— Что это будет? — спросил я.
Костя принялся рассказывать, перебивая сам себя, глотая слова, волнуясь от радости, что кто-то взрослый заинтересовался его жизнью: он, как Дуров, хочет сделать аттракцион с мышами.
— Аттракцион «Взятие Измаила»! — выкрикнул он, подражая голосу циркового глашатая. Дрессированные мыши, объяснил он, должны будут перебираться через ров, карабкаться на стены и, взобравшись на башню, тянуть за веревочку, которая опускает турецкий флаг и поднимает русский.
Я спросил его:
— Но как же ты сделаешь, чтобы мыши тебя слушались?
Костя звонко рассмеялся, зияя дыркой во рту — однокашники выбили ему зуб:
— Так ведь сыр!
Я не понял:
— Что сыр?
— Там везде будут кусочки сыра! А вы как думали?! Все дело в сыре!
На Троицу мы решили вместе сбежать хотя бы на несколько дней из нашей жизни и провести это время вдвоем, никого не стесняясь, ни перед кем ничего не скрывая. Она отвезла сына к своей матери, я оставил Анечку с Матрешей, и мы отправились в Петербург.

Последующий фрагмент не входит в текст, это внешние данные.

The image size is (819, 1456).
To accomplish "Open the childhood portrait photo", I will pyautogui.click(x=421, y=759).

На вокзал мы приехали каждый сам по себе, и места я заказал в разных вагонах — в поезде могли встретиться знакомые. Мы договорились увидеться в ресторане.

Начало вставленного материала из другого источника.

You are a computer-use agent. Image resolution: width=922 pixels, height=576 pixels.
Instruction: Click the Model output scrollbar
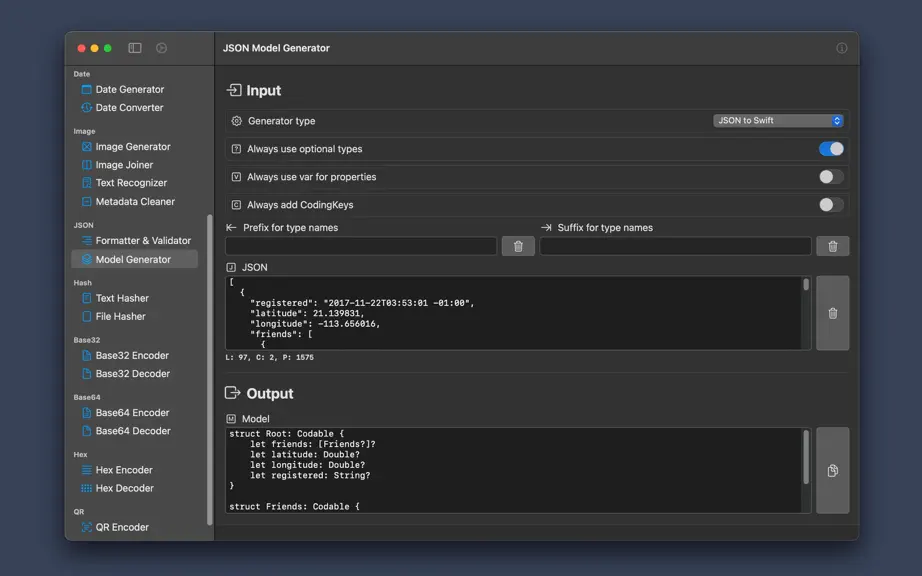tap(806, 457)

Сосед мне достался тихий, играл без конца в детскую игру — по роже негра под запаянным стеклышком перекатывались зубы-бисеринки, которые должны были вскочить в рот, но в соседнем купе ехали молодые из-под венца, видно, приехали на вокзал сразу после свадебного стола. В их купе было столько конфет и букетов, что оно походило на уголок оранжереи, а сильные запахи, будто там обливались из флаконов, расползались по всему вагону.
На платформе пили шампанское. Дружки жениха бесцеремонно смеялись и говорили пьяные двусмысленности. Невеста, в элегантном дорожном туалете, чокалась со всеми и пила бокал за бокалом, будто хотела поскорее опьянеть перед последним звонком. Потом припала на грудь матери и зарыдала, ее оторвали, подняли на площадку вагона. Попутчик мой, как выяснилось потом, учитель из Пензы, буркнул, глядя из окна на молодых:
— А я им не завидую, нет. Будут теперь мучить друг друга. И зачем? И кто все это придумал?
Лариса Сергеевна уже сидела за столиком, когда я пришел в вагон-ресторан.
Опять мы почти все время молчали, и было легко и свободно. От встречных рябило в глазах. Мимо мелькали деревни, избы, церкви — все в молодой зелени, свежо, утренне.
Переехали мост через речку, там купались мальчишки. Один уже вылез на берег и прыгал на одной ноге, пытаясь вытряхнуть воду из уха.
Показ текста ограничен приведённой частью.